Python装饰器进阶:用闭包打造智能缓存函数
装饰器是Python中强大的语法糖,它允许在不修改原函数代码的情况下增强功能。今天我们来实现一个实用的缓存装饰器,用于优化重复计算场景的性能。
import functools
from datetime import datetime, timedelta
def cache_with_ttl(ttl_seconds=300):
"""带过期时间的缓存装饰器"""
def decorator(func):
cache = {
}
@functools.wraps(func)
def wrapper(*args, **kwargs):
# 创建缓存键
key = str(args) + str(sorted(kwargs.items()))
# 检查缓存是否有效
if key in cache:
result, timestamp = cache[key]
if datetime.now() - timestamp < timedelta(seconds=ttl_seconds):
return result
# 执行函数并缓存结果
result = func(*args, **kwargs)
cache[key] = (result, datetime.now())
return result
return wrapper
return decorator
# 使用示例
@cache_with_ttl(ttl_seconds=60) # 缓存60秒
def expensive_computation(x, y):
"""模拟耗时计算"""
import time
time.sleep(2)
return x * y + x**2
这个装饰器的核心原理是利用闭包特性,在装饰器内部维护一个缓存字典。

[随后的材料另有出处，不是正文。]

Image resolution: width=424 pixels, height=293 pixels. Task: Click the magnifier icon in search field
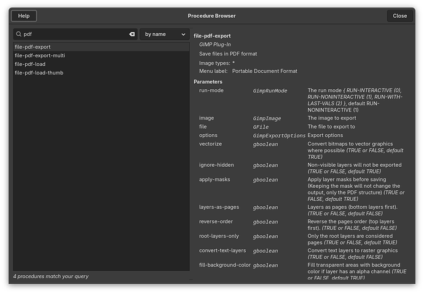tap(19, 34)
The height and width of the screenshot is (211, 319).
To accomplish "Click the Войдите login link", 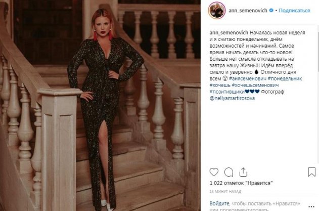I will [219, 203].
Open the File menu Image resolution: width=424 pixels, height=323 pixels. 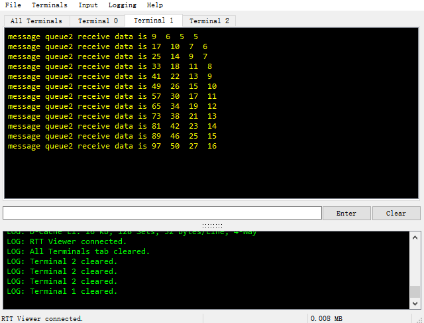click(x=13, y=5)
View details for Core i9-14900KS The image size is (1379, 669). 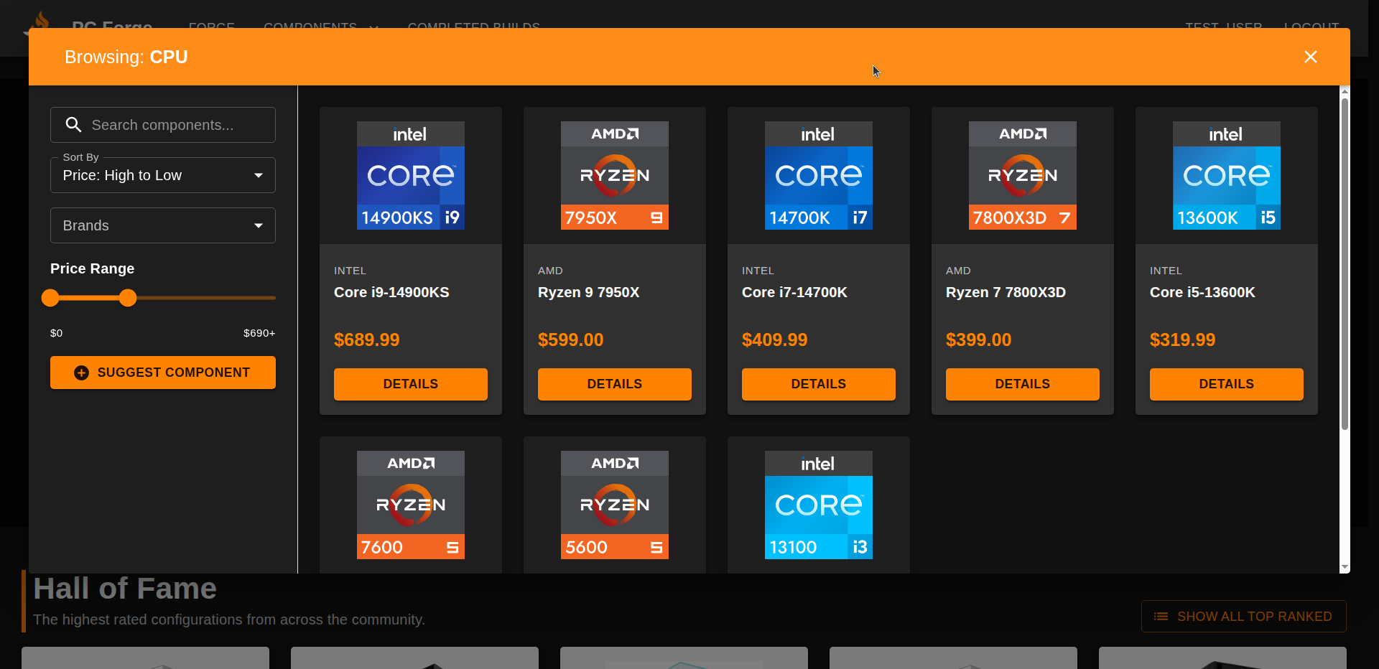point(410,384)
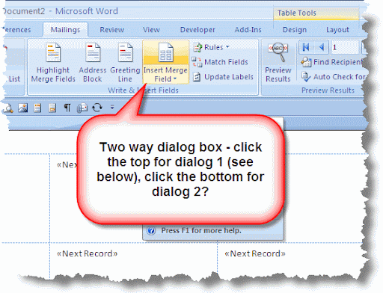Screen dimensions: 383x293
Task: Open the Greeting Line dialog
Action: [x=125, y=63]
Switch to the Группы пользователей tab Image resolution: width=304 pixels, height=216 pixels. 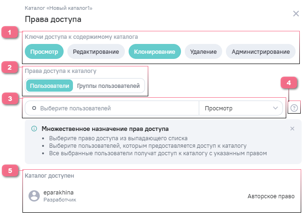point(109,86)
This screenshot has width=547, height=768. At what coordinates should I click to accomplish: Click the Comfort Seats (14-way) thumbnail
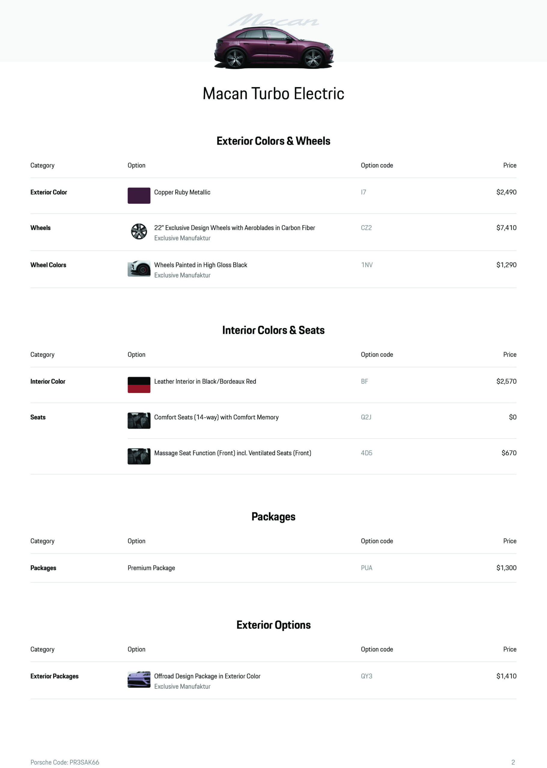[139, 420]

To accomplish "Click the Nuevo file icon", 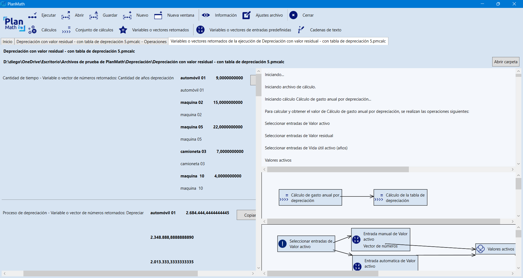I will tap(127, 15).
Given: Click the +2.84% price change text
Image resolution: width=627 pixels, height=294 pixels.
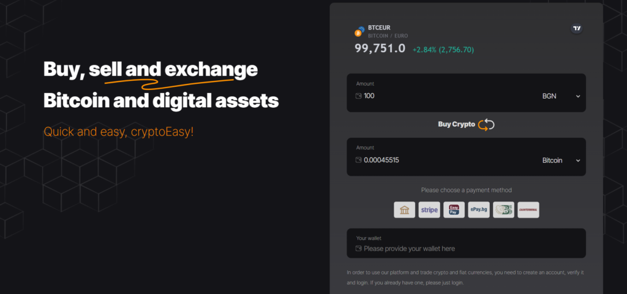Looking at the screenshot, I should click(424, 50).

每次调用函数时,先检查参数是否已缓存且未过期,如果是则直接返回缓存结果,避免重复计算。
关键点解析:
functools.wraps保留原函数元信息- 闭包三层结构实现参数化装饰器
- 字典键由函数参数唯一确定
- 时间戳实现TTL(生存时间)机制
适用场景:
- 数据库查询结果缓存
- API接口响应缓存
- 复杂计算结果的复用
- 减少外部服务调用频率
这种模式在Web开发、数据处理等场景中非常实用,能够显著提升程序性能。掌握装饰器的灵活运用,能让你的Python代码更加优雅高效。
装饰器的本质是函数式编程思想的体现,通过组合而非修改来扩展功能,这也是Python语言哲学的重要组成部分。